For a long time, I thought I was doing online dating incorrectly and that’s why I was always so unhappy about it. Whenever I’d poast about it here, that feeling would be reinforced by all the (well-meaning) advice I received. I’ve deleted most of those poasts because they and their comments annoyed me in retrospect. After five and a half years of online dating (including some breaks), I gave it up for good around a year ago. As it turns out, I wasn’t doing it wrong ~ it’s just wrong for me and many others like me. Millions of people. Not talking about the creepy process of selecting our dates by specs like we buy a TV off Amazon, though that’s horrible enough. Not even talking about the brutal way we reject people because they have a scratch and we think we deserve a flawless model no matter how imperfect we are ourselves, nope. Talking about this:
Last year, Match.com released a volunteer-based study on recent dating trends. Although the survey wasn’t scientific, the results were revealing. Almost one in six singles (15%) reported feeling addicted to the online process of looking for a date. Millennials were 125% more likely to say they feel addicted to dating. Men were 97% more likely to feel addicted to dating than women, but 54% of women felt more burned out by the process. [Source]

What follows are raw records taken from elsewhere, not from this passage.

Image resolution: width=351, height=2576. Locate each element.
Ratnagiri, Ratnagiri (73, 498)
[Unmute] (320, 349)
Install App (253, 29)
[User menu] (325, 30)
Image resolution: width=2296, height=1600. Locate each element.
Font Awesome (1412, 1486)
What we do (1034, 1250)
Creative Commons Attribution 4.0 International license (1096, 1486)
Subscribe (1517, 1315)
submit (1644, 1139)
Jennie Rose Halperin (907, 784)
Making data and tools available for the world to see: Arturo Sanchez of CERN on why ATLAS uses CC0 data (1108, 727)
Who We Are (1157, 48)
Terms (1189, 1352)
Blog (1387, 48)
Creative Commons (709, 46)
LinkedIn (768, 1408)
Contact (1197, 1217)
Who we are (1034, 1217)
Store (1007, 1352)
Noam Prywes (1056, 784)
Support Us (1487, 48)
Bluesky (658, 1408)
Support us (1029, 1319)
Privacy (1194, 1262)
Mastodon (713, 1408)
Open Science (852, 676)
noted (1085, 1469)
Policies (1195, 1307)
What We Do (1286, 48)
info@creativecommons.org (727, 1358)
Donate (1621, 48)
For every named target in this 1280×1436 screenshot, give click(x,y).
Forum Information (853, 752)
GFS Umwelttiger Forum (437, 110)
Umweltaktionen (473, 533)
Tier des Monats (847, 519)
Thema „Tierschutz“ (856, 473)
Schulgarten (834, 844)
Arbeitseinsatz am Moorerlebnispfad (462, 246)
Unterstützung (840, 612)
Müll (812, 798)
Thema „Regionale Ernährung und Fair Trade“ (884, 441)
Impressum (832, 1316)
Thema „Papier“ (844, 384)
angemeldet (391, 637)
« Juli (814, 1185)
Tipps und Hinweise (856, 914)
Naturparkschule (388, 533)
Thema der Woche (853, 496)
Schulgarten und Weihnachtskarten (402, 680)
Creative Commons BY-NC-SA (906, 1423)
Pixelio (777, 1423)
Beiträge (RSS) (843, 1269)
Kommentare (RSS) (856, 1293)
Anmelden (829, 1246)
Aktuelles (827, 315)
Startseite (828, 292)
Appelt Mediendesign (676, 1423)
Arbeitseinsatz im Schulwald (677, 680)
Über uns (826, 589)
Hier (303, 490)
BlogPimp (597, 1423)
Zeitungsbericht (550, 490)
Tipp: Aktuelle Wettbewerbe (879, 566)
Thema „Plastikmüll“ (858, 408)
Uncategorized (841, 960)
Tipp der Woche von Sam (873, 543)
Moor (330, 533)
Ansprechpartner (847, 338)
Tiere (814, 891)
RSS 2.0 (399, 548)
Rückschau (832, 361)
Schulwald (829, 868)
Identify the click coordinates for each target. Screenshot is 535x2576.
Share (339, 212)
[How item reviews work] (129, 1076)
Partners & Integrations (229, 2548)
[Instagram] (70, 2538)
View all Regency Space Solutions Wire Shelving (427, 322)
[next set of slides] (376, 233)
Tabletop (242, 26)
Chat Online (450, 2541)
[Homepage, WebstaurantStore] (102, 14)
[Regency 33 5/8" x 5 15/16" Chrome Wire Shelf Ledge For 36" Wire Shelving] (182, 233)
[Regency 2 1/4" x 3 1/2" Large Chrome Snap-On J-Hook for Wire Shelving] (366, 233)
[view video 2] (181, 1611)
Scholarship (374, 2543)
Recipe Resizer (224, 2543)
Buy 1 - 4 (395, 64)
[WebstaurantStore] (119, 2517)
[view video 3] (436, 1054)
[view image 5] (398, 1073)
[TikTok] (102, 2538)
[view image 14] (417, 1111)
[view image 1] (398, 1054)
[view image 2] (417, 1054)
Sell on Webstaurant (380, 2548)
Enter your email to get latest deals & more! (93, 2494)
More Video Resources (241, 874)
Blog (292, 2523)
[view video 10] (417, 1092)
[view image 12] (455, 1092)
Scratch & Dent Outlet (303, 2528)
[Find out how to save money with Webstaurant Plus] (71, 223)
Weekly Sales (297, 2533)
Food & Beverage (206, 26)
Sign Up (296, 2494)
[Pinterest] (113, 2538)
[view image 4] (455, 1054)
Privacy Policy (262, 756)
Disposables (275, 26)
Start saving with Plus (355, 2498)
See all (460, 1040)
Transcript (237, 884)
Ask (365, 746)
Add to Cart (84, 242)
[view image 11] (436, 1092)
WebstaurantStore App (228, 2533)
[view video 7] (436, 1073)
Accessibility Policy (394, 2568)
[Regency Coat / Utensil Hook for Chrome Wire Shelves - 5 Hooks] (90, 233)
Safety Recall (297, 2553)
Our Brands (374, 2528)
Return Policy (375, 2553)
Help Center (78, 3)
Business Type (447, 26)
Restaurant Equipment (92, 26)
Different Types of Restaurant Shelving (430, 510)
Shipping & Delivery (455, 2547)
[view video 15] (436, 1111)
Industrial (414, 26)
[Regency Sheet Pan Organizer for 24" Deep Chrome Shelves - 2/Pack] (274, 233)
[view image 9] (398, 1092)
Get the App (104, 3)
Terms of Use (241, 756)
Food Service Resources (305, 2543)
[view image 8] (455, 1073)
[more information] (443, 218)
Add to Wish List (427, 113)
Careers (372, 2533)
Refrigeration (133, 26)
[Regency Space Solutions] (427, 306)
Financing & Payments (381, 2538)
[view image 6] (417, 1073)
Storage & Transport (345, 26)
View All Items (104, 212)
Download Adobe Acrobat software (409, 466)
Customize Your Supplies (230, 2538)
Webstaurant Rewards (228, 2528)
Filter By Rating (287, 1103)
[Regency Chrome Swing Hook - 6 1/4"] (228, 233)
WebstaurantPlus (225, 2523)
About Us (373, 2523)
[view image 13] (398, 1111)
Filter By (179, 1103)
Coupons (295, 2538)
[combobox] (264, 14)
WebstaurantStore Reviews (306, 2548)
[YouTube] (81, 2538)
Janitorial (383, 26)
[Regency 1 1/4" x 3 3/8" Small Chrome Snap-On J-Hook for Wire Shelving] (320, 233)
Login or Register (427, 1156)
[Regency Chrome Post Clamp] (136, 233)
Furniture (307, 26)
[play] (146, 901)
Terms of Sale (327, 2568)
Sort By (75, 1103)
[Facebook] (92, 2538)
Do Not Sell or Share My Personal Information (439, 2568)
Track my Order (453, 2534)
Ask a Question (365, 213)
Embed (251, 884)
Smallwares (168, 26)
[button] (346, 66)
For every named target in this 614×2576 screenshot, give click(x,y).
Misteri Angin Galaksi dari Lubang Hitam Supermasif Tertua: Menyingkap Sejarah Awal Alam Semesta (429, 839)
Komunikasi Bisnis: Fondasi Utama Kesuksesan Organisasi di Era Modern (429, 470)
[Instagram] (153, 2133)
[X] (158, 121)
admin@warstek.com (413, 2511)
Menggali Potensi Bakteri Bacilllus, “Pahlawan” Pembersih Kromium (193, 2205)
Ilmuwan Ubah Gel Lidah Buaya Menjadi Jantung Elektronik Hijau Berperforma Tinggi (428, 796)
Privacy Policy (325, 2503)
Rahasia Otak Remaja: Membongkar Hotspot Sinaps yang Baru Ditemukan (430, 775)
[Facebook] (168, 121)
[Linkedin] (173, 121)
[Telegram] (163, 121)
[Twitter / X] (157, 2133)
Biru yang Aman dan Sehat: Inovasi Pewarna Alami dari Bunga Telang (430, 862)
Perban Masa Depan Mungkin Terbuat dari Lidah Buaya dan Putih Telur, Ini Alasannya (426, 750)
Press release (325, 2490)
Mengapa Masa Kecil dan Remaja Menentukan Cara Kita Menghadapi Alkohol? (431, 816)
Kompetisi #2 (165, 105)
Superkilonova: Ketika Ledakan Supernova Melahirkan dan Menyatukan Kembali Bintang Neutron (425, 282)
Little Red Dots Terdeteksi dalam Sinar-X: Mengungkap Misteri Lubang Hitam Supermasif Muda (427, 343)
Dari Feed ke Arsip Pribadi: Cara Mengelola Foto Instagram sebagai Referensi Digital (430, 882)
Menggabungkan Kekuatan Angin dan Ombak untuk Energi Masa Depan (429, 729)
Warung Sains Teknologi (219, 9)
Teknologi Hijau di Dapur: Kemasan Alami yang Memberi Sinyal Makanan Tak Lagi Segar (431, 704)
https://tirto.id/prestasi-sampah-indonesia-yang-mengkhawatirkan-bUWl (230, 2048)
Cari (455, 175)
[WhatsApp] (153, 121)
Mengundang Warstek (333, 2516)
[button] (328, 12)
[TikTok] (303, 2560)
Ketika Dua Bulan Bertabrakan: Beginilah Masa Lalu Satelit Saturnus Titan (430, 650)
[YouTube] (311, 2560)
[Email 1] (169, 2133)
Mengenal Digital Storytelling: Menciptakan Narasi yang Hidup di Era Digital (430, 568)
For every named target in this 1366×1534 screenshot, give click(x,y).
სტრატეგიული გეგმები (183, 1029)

It’s addicting for people who get addicted to things, and that’s a lot of people, myself included. Hell, I just became briefly addicted to Spider Solitaire after Windows 10 updated itself and installed it on my machine. OOH WHAT’S THIS? Must play game. I played 135 games. In less than a week. They sent me a notice that I’d flipped over 10,000 cards and I got very excited. It was a gold trophy. SHINY! Got a few more goodies. Then I thought wtf am I doing? I’m supposed to be writing a novel, hello. So, I deleted the entire app from my laptop.
Every time I joined a dating site I told myself I’d just be chill and let things unfold. But that isn’t my way. It’s just not. I had to check out the profile of every man in my area who fit my criteria. I had to try to figure out why someone rejected me if they viewed me and didn’t say hello. I’d make up my own stories about each one. I overanalyzed every chat. If a man criticized me in some way or was drive-by mean, I took it personally. It was hard to shrug that off. On and on. And these were the guys I never even met!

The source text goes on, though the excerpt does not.